Une nouvelle trêve de 72 heures vient d'être annoncée au Soudan «suite à une initiative de l'Arabie Saoudite et des Etats-Unis» après une première marquée par de violents combats armés et de bombardements menés par les deux généraux rivaux.

«Nous travaillons très activement à prolonger le cessez-le-feu», a déclaré jeudi le secrétaire d'Etat américain, Antony Blinken, lors d'un point de presse en rappelant «le premier cessez-le-feu de 72 heures imparfait mais a néanmoins permis de diminuer la violence et créé de façon évidente de meilleures conditions pour les habitants du Soudan». Les Etats-Unis semblent en parallèle, «superviser» l'évacuation des étrangers puisque Blinken a indiqué qu'«ils travaillaient à améliorer le départ des étrangers du Soudan».

Pourtant, annoncée lundi dernier par le même Antony Blinken, la première trêve de 72 heures n'a pratiquement servi à rien tant les combats armés ont continué à détruire Khartoum et d'autres régions, à augmenter le nombre de morts, de blessés et de déplacés vers des pays frontaliers. Le premier cessez-le-feu (lundi minuit-jeudi minuit), a ainsi volé en éclats avant même son expiration. La fin de la journée du jeudi a été marquée par de violents combats armés et bombardements à Khartoum et au Darfour-Ouest, particulièrement à El-Geneina, la capitale, à la frontière du Tchad.

Il semble que les deux généraux en guerre n'ont respecté la première trêve que pendant quelques heures. C'est à peine, a-t-il été constaté, si les armes se sont tues dans certains couloirs pour permettre l'évacuation de milliers de ressortissants étrangers à partir de l'aéroport international de Port-Soudan, par voie terrestre vers le Tchad, la Centre Afrique et l'Ethiopie, ou maritime vers l'Arabie Saoudite et l'Egypte, fuyant un pays qui continue à se décomposer dangereusement. Il est d'ailleurs craint que plus les étrangers quittent le pays, plus les combats s'intensifient. D'ailleurs, malgré leur accord pour une nouvelle trêve, Al-Burhane et Daglo ont continué leurs violents combats hier, vendredi, sans relâche. Des armes sont distribuées aux civils, selon l'ONU, au risque terrifiant de provoquer une guerre civile.
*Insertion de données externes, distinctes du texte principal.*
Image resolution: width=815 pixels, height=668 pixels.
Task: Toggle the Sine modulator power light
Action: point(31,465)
Forte présence américaine au Soudan

Ce sont, faut-il le rappeler, les pays puissants dont les ingérences directes dans les affaires internes du Soudan ne sont pas à prouver, qui les premiers ont commencé à faire évacuer leurs ressortissants. A leur tête les Etats-Unis qui ont rapatrié, est-il rapporté, 16 000 Américains entre personnels diplomatiques et ressortissants activant à divers niveaux?

En guerre depuis le 15 avril dernier, le général Abdel Fattah al Burhane, commandant des Forces armées régulières et son rival le général Mohamed Hamdane Daglo, commandant une milice paramilitaire, les Forces de Soutien rapide (FSR), issue des Services des renseignements soudanais, continuent de mesurer leurs forces armées en vue de s'imposer, l'un ou l'autre, comme seul pouvoir aux commandes du pays. Le Soudan a recensé depuis, plus de 500 morts, 4.000 blessés, 50.000 enfants souffrant de malnutrition et des milliers de déplacés vers les pays limitrophes.
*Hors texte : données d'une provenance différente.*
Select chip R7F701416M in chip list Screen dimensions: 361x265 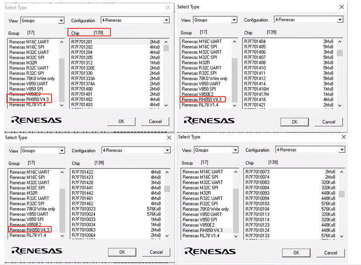tap(257, 89)
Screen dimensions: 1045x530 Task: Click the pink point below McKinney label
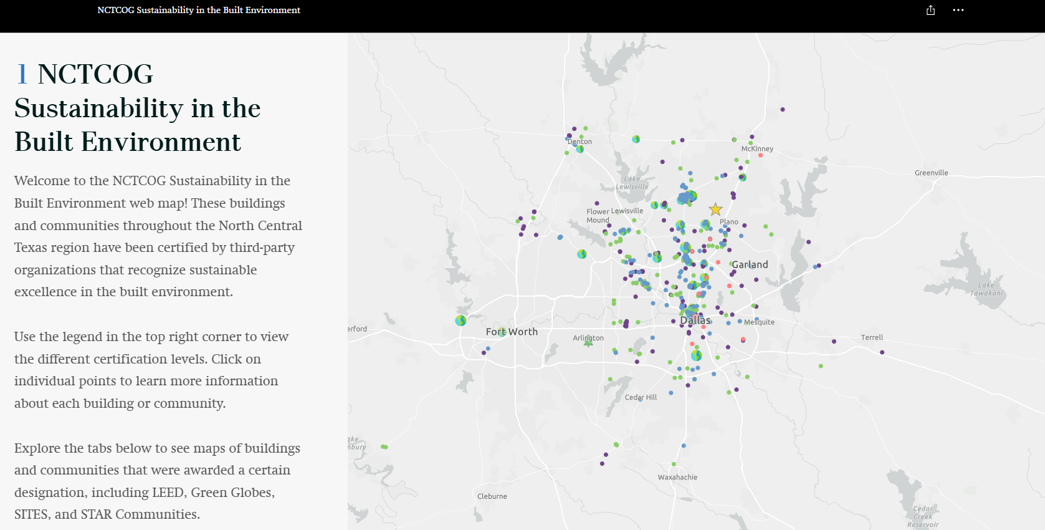coord(760,155)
Mais paradoxe des situations, Al-Burhane et Daglo ont annoncé, jeudi à minuit, qu'ils acceptaient «l'extension de la trêve pour 72 heures, suite à une initiative de l'Arabie Saoudite et des Etats-Unis». Au même moment, Washington a annoncé, par voie de communiqué, que «le Quad sur le Soudan», le groupe de médiation qui compte l'Arabie Saoudite, les Emirats arabes unis, le Royaume-Uni et les Etats-Unis ainsi que l'Union africaine et l'ONU, a salué «cette extension du cessez-le-feu» et a appelé «à sa pleine mise en œuvre et à un succès humanitaire sans entraves». Le président en exercice de l'UA, président des Comores, Azali Assoumani, a appelé, jeudi, les deux généraux en guerre à «cesser immédiatement les hostilités militaires, à respecter les vies des civils et à reprendre les négociations pour trouver une solution pacifique à la crise». Azali Assoumani a qualifié ses discussions téléphoniques avec Al Burhan et Daglo de «riches, constructives et prometteuses». Il «appelle tous les acteurs de la Communauté internationale à appuyer les efforts de l'Union africaine visant à restaurer la paix et la stabilité au Soudan».
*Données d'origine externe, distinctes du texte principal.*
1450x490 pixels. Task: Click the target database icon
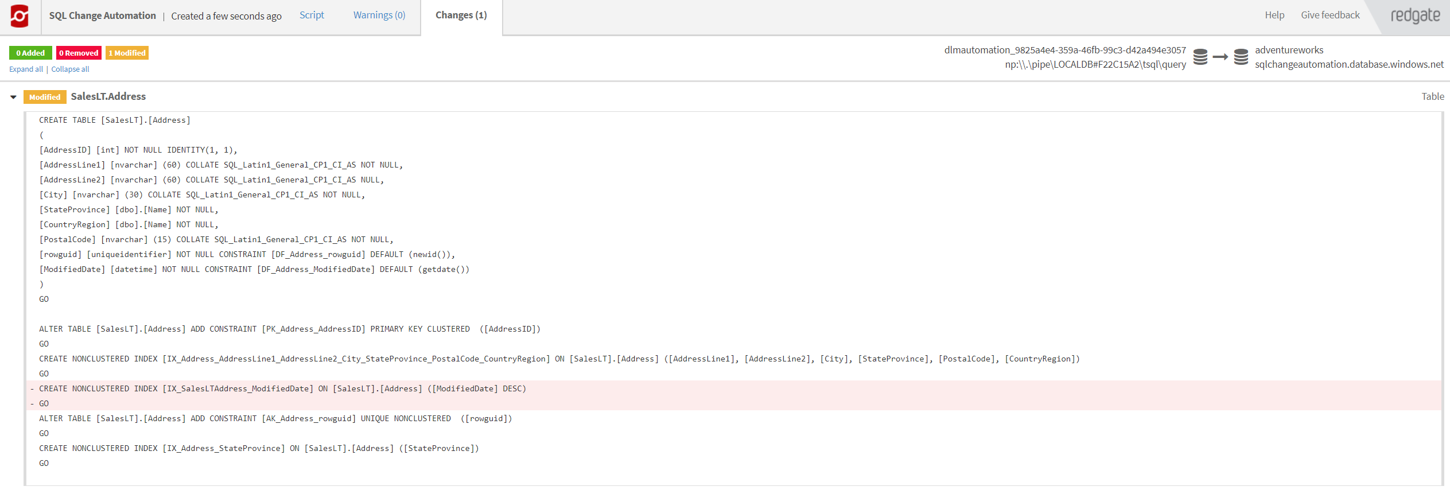[1241, 57]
«Risque de crise majeure de réfugiés»

Le président de la Commission de l'UA, Moussa Faki Mahamat, a lui, lancé un appel aux pays voisins et à la *Ccommunauté internationale, pour venir en aide «aux personnes fuyant les combats» et «exhorte les belligérants à convenir immédiatement d'un cessez-le-feu permanent pour faciliter l'acheminement de l'aide humanitaire aux Soudanais dans le besoin».

Dans un communiqué, rendu public mercredi dernier, de Genève, le Haut Commissaire des Nations-Unis, Filippo Grandi, a appelé «les pays frontaliers à laisser leurs frontières ouvertes» et a demandé aux parties en conflit au Soudan «à faire des efforts de paix urgents pour éviter une crise majeure de réfugiés». L'Organisation mondiale de la Santé a tiré la sonnette d'alarme sur «les plus grands risques pour la santé du Soudan» que pourraient provoquer «la violence, l'interruption du fonctionnement de nombreux hôpitaux et dispensaires, l'accès limité à l'eau potable, les pénuries alimentaires et le déplacement forcé des populations». Le Syndicat des médecins soudanais a affirmé que «14 hôpitaux ont été bombardés et 19 autres ont été évacués de force à cause de tirs, de manque de matériel et de personnel ou parce que les combattants y avaient pris leurs quartiers».